Я так и не съездила в ***. Прошло уже больше года с тех пор, как я побывала там в последний раз. Однако я часто получаю весточки от Э., и она не забыла сообщить мне, что Вы уехали в Вустершир. К сожалению, у нее не было Вашего адреса. Если бы я его знала, то написала бы Вам уже давно. Наверное, Вы хотели бы знать, как мы пережили железнодорожную панику195, и я очень рада, что могу в ответ заверить Вас в том, что наш маленький капитал не пострадал. Йорк—Мидланд, как Вы говорите, очень хорошая линия; однако признаюсь Вам, что я со своей стороны хотела бы поступать разумно. Вряд ли даже самые лучшие линии будут приносить в течение многих лет те же дивиденды, что и сейчас; и я стремилась продать наши акции прежде, чем будет слишком поздно, и вложить вырученные средства во что-нибудь более надежное, хотя, возможно, пока и не столь доходное. Мне, однако, не удалось уговорить сестер принять мою сторону; и потеря средств представляется мне предпочтительнее того огорчения, которое я могла бы принести Эмили, если бы стала действовать вопреки ее воле. Она занималась моими материальными делами, пока я была в Брюсселе, и делала это в высшей степени умело, так что мне совершенно не приходилось издалека следить за своими интересами. Поэтому я попросила ее и дальше делать то же и была готова смириться с любыми последствиями. Эмили действовала бескорыстно и энергично. Если же она порой несговорчива и не всегда поддается убеждению, то надо помнить, что несовершенство – удел человеческого рода, и если мы будем продолжать относиться к тем, кого любим и с кем тесно связаны, с глубоким и непоколебимым уважением, то мы легко простим мелкие огорчения от тех их слов и поступков, которые кажутся нам упрямыми и неразумными.

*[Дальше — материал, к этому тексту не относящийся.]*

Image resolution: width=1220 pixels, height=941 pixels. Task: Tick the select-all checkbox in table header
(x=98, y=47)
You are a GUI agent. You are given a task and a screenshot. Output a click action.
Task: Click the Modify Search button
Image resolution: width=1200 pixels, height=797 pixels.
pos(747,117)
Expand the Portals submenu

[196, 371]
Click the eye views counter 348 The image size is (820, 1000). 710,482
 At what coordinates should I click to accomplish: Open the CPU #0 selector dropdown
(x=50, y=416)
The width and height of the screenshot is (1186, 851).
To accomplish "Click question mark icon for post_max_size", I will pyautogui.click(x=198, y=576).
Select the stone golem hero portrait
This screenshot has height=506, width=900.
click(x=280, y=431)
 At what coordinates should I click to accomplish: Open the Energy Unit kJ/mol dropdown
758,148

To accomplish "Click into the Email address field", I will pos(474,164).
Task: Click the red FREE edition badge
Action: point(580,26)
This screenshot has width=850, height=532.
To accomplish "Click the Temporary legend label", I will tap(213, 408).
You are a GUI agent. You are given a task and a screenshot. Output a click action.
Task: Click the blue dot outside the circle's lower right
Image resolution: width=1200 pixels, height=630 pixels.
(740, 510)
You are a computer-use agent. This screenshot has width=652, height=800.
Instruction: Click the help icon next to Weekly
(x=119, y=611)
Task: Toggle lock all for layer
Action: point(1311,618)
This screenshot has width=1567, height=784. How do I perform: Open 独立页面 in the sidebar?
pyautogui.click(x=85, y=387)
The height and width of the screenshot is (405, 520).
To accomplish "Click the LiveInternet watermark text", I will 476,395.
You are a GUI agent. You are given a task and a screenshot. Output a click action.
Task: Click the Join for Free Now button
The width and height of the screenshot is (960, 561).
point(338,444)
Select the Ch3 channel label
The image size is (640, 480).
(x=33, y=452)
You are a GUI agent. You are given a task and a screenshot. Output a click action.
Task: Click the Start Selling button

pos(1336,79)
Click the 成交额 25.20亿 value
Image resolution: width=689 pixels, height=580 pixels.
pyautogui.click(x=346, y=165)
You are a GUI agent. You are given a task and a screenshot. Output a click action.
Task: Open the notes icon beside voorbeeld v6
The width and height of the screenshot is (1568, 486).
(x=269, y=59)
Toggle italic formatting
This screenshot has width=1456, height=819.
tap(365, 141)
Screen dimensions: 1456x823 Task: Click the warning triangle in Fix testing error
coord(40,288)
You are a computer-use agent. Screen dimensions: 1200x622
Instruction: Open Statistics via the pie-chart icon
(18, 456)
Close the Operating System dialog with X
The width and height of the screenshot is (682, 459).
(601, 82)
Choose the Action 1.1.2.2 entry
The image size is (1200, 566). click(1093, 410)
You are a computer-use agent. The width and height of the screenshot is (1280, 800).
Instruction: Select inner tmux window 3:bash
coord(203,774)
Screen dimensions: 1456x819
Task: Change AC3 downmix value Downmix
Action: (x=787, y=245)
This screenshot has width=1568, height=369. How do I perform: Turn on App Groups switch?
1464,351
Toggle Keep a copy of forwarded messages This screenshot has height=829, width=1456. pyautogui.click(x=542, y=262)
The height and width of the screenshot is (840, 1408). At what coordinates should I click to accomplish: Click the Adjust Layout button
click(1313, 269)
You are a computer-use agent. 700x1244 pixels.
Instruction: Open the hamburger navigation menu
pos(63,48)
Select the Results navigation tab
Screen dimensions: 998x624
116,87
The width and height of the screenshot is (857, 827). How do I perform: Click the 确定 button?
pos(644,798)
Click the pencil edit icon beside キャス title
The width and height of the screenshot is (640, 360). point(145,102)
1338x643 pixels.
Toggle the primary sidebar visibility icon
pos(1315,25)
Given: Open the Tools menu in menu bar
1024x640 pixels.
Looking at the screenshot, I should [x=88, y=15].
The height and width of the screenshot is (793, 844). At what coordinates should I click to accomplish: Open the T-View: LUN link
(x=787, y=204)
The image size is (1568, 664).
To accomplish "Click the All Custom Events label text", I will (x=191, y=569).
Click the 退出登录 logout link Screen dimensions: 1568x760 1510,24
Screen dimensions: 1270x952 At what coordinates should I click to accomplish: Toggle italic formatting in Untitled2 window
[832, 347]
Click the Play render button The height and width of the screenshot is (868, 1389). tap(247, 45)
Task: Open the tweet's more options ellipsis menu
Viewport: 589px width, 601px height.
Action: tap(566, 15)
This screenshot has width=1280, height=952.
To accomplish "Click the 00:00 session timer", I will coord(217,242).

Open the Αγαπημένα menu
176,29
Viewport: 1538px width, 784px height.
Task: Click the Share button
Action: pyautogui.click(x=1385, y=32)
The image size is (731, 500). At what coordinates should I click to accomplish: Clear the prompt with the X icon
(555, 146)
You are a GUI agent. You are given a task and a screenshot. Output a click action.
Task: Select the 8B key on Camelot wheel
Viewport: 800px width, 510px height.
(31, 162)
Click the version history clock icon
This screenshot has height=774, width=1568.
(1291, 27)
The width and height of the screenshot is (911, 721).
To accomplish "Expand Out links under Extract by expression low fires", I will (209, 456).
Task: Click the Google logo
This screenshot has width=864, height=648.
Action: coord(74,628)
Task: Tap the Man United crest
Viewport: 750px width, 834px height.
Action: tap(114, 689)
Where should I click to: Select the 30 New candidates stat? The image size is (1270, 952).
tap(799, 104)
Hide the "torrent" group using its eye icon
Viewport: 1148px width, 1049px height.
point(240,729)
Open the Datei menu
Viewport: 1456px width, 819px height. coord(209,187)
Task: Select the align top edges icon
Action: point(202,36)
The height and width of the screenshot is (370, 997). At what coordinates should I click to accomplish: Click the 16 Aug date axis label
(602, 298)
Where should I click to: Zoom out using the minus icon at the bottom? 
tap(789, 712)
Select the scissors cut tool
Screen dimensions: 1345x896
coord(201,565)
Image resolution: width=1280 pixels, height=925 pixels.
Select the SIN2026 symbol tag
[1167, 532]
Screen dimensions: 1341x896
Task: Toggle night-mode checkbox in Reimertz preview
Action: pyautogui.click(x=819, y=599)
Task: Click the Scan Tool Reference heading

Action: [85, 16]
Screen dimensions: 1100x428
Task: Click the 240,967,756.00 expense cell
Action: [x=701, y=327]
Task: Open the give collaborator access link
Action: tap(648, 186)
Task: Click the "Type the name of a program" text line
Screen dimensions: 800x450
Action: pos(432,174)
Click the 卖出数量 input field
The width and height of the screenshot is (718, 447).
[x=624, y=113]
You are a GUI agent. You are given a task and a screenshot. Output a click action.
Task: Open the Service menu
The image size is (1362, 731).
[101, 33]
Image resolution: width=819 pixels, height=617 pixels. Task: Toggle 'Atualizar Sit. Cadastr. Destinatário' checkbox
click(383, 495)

Вы не хуже меня знаете, моя дорогая мисс Вулер, насколько сестры бывают привязаны друг к другу, с этим чувством не сравнится никакое другое, особенно если они почти ровесницы, получили сходное образование и разделяют вкусы и пристрастия друг друга. Вы спрашиваете о Брэнвелле. Он и не пытается искать себе место, и мне начинает казаться, что он уже считает себя неспособным занять более-менее респектабельное положение в жизни. Если ему в руки попадают деньги, он тут же тратит их во вред своему здоровью. Он, похоже, совсем лишился умения владеть собой. Вы спрашиваете, не кажется ли мне, что мужчины – странные создания. Да, кажется. Мне это часто приходило на ум. Способ их воспитания тоже представляется странным: их явно недостаточно оберегают от искушений. Девочек защищают так, словно они совсем хрупкие или совсем глупенькие. А мальчикам дают свободу, словно они обладают некой высшей мудростью и нигде и никак не могут сбиться с пути. Я рада, что Вам понравился Бросгроув, хотя осмелюсь заметить, что на свете есть мало мест, которые бы Вам не понравились, особенно когда Вы путешествуете с миссис М. Мне всегда радостно слышать, что Вы в хорошем настроении, поскольку это доказывает, что даже в нашем земном мире есть высшая справедливость. Вы тяжко трудились, Вы отказывали себе в малейших удовольствиях и радостях в ранней юности и в расцвете жизни. Теперь Вы свободны, и хочется думать, что впереди у Вас множество лет здоровья, бодрости и наслаждения свободой. Кроме того, для моей радости есть и другая причина, весьма эгоистическая: я убеждаюсь, что и «одинокая женщина» может быть счастлива, как и любимая жена и любящая мать. И это очень хорошо. Я много думаю о судьбах незамужних и никогда не бывавших замужем женщин в наши дни и прихожу к выводу, что нет на этом свете человеческого существа более заслуживающего уважения, чем незамужняя женщина, которая идет по жизни спокойно, уверенно, с достоинством и не ищет поддержки ни у мужа, ни у брата. Такая женщина, достигнув возраста сорока пяти лет и более, сохраняет уравновешенный склад ума, способность получать радость от простых вещей и выдерживать неизбежные страдания, испытывая сочувствие к страданиям других, и может жить так, как позволяют ее собственные средства.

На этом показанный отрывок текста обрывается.